--- start DATA EXTRACT ---

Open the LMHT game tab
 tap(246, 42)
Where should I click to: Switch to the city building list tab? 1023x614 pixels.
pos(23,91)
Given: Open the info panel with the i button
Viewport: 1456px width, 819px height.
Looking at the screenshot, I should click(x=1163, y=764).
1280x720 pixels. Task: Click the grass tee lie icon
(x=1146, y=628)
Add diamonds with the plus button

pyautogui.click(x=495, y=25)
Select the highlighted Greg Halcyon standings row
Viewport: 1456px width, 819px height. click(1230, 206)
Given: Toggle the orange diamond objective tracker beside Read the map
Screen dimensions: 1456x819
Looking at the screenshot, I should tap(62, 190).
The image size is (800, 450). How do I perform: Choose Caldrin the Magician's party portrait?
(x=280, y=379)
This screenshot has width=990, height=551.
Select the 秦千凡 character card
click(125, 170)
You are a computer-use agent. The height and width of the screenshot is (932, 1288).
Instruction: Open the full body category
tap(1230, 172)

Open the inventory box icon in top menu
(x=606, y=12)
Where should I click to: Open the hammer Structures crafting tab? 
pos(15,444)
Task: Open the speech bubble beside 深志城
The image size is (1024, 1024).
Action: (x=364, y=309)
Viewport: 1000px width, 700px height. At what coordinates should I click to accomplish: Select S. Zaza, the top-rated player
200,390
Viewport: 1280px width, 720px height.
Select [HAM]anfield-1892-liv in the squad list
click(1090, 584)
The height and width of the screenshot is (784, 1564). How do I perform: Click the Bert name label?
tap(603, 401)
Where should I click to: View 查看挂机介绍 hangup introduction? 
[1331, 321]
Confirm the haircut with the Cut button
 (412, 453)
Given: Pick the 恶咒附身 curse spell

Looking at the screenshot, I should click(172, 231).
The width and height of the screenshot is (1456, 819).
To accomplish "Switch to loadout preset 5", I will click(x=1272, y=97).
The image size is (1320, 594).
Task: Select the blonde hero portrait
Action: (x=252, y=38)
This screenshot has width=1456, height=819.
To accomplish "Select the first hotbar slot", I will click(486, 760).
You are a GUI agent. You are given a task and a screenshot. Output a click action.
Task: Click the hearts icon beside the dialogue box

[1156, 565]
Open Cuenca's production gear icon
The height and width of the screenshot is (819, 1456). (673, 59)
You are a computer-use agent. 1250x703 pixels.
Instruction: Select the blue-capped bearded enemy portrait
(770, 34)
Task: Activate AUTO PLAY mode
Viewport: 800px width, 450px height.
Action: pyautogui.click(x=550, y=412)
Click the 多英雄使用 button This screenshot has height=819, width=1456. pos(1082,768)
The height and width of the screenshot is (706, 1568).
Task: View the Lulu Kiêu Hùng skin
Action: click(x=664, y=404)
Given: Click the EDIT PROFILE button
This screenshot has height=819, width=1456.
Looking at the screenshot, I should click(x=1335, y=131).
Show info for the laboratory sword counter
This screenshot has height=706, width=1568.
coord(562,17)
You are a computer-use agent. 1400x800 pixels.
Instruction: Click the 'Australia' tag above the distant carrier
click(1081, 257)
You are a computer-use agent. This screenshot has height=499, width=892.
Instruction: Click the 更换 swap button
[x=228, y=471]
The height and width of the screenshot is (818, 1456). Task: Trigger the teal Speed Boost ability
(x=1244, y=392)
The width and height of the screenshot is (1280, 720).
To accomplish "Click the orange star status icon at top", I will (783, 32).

--- end DATA EXTRACT ---

EXERCISE: Arrange the material above, from the line with "The image size is (800, 450)." up to and including the line with "Action: (x=364, y=309)", as a two-column CSV with the columns request and answer and one row per request. Put each field in double quotes and replace any line breaks inside a field with spaces.

TASK RESULT:
request,answer
"The image size is (800, 450). How do I perform: Choose Caldrin the Magician's party portrait?","(x=280, y=379)"
"This screenshot has width=990, height=551. Select the 秦千凡 character card","click(125, 170)"
"You are a computer-use agent. The height and width of the screenshot is (932, 1288). Instruction: Open the full body category","tap(1230, 172)"
"Open the inventory box icon in top menu","(x=606, y=12)"
"Where should I click to: Open the hammer Structures crafting tab?","pos(15,444)"
"Task: Open the speech bubble beside 深志城 The image size is (1024, 1024).","Action: (x=364, y=309)"